== Data in this exercise

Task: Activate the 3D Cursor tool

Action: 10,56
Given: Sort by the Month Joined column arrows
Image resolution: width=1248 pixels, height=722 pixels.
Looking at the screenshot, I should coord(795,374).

====

Work item
Copy out every record exactly.

Response to this exercise
Task: Activate the 3D Cursor tool

Action: 10,56
Given: Sort by the Month Joined column arrows
Image resolution: width=1248 pixels, height=722 pixels.
Looking at the screenshot, I should coord(795,374).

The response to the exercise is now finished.